Rafael, this log mean hibernate_preallocate_memory() has a bug. It allocate memory as following order. 1. preallocate_image_highmem() (i.e. __GFP_HIGHMEM) 2. preallocate_image_memory() (i.e. GFP_KERNEL) 3. preallocate_highmem_fraction (i.e. __GFP_HIGHMEM) 4. preallocate_image_memory() (i.e. GFP_KERNEL) But, please imazine following scenario (as Vefa's scenario). - system has 3GB memory. 1GB is normal. 2GB is highmem. - all normal memory is free - 1.5GB memory of highmem are used for tmpfs. rest 500MB is free. At that time, hibernate_preallocate_memory() works as following. 1. call preallocate_image_highmem(1GB) 2. call preallocate_image_memory(500M) total 1.5GB allocated 3. call preallocate_highmem_fraction(660M) total 2.2GB allocated then, all of normal zone memory was exhaust. next preallocate_image_memory() makes OOM, and oom_killer_disabled makes infinite loop. (oom_killer_disabled careless is vmscan bug. I'll fix it soon) The problem is, alloc_pages(__GFP_HIGHMEM) -> alloc_pages(GFP_KERNEL) is wrong order. alloc_pages(__GFP_HIGHMEM) may allocate page from lower zone. then, next alloc_pages(GFP_KERNEL) lead to OOM. Please consider alloc_pages(GFP_KERNEL) -> alloc_pages(__GFP_HIGHMEM) order. Even though vmscan fix can avoid infinite loop, OOM situation might makes big slow down on highmem machine. It seems no good. Thanks. --
So, it looks like the problem will go away if we check if there are any normal
pages to allocate from before calling the last preallocate_image_memory()?

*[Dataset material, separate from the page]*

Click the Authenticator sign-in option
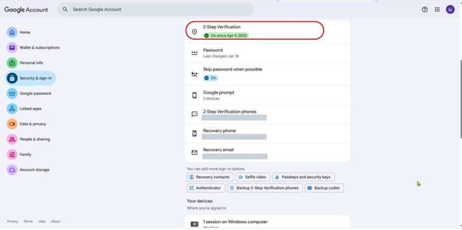Screen dimensions: 462x230 [206, 188]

There's a problem with the ordering change that it wouldn't be clear how many
pages to request from the normal zone in step 1 and 3.
Thanks,
Rafael
---
kernel/power/snapshot.c | 11 +++++++++--
1 file changed, 9 insertions(+), 2 deletions(-)
Index: linux-2.6/kernel/power/snapshot.c
===================================================================
--- linux-2.6.orig/kernel/power/snapshot.c
+++ linux-2.6/kernel/power/snapshot.c
@@ -1259,7 +1259,7 @@ int hibernate_preallocate_memory(void)
{
struct zone *zone;
unsigned long saveable, size, max_size, count, highmem, pages = 0;
- unsigned long alloc, save_highmem, pages_highmem;
+ unsigned long alloc, save_highmem, pages_highmem, size_normal;
struct timeval start, stop;
int error;
@@ -1296,6 +1296,7 @@ int hibernate_preallocate_memory(void)
else
count += zone_page_state(zone, NR_FREE_PAGES);
}
+ size_normal = count;
count += highmem;
count -= totalreserve_pages;
@@ -1344,7 +1345,13 @@ int hibernate_preallocate_memory(void)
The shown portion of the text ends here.